Give back exactly the lines of the entries below from the line with "Blog (22, 2178)" to the line with "Licenza creative common (945, 2402)", inclusive, and only those.

Collected data:
□ □ □ □ □

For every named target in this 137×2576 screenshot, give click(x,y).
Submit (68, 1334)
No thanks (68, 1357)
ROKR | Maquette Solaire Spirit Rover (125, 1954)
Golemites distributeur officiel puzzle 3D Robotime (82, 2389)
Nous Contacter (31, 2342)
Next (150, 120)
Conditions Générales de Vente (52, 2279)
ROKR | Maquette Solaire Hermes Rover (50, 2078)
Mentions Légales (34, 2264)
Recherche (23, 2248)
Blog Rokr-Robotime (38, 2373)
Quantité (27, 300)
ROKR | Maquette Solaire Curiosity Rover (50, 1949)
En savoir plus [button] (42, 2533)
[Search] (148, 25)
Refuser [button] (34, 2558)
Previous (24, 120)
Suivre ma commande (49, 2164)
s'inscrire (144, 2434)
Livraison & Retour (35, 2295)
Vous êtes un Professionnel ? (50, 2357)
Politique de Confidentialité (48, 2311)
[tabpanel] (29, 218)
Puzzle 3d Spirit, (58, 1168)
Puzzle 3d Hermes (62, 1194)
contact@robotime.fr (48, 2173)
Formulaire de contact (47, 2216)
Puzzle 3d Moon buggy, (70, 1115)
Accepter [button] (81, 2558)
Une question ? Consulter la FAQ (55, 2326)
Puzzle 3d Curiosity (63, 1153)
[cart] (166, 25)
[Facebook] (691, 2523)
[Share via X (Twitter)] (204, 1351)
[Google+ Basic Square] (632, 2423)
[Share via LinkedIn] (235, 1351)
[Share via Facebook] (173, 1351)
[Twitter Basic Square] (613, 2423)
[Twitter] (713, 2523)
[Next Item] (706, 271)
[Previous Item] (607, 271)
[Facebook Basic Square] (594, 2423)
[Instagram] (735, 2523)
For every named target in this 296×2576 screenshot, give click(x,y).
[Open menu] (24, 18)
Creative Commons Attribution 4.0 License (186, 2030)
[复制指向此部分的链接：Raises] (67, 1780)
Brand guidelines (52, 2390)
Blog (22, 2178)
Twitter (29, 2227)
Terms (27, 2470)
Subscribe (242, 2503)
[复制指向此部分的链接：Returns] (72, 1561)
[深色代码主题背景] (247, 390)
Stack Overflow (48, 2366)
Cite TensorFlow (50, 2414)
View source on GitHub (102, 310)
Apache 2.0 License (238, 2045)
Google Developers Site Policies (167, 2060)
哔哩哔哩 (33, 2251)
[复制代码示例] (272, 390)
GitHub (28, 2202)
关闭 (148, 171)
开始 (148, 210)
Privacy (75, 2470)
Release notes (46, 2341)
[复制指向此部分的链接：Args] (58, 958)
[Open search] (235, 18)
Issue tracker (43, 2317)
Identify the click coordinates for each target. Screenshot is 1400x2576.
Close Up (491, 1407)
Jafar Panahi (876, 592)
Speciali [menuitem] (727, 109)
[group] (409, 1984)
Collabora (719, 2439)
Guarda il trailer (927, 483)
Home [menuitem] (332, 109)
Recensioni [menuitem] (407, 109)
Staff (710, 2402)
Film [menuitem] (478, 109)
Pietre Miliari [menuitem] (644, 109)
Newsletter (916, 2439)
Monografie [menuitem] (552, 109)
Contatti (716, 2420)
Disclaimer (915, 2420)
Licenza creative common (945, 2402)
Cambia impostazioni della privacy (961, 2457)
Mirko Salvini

□ □ □ □ □

Answer space –
Blog (22, 2178)
Twitter (29, 2227)
Terms (27, 2470)
Subscribe (242, 2503)
[复制指向此部分的链接：Returns] (72, 1561)
[深色代码主题背景] (247, 390)
Stack Overflow (48, 2366)
Cite TensorFlow (50, 2414)
View source on GitHub (102, 310)
Apache 2.0 License (238, 2045)
Google Developers Site Policies (167, 2060)
哔哩哔哩 (33, 2251)
[复制代码示例] (272, 390)
GitHub (28, 2202)
关闭 (148, 171)
开始 (148, 210)
Privacy (75, 2470)
Release notes (46, 2341)
[复制指向此部分的链接：Args] (58, 958)
[Open search] (235, 18)
Issue tracker (43, 2317)
Identify the click coordinates for each target. Screenshot is 1400x2576.
Close Up (491, 1407)
Jafar Panahi (876, 592)
Speciali [menuitem] (727, 109)
[group] (409, 1984)
Collabora (719, 2439)
Guarda il trailer (927, 483)
Home [menuitem] (332, 109)
Recensioni [menuitem] (407, 109)
Staff (710, 2402)
Film [menuitem] (478, 109)
Pietre Miliari [menuitem] (644, 109)
Newsletter (916, 2439)
Monografie [menuitem] (552, 109)
Contatti (716, 2420)
Disclaimer (915, 2420)
Licenza creative common (945, 2402)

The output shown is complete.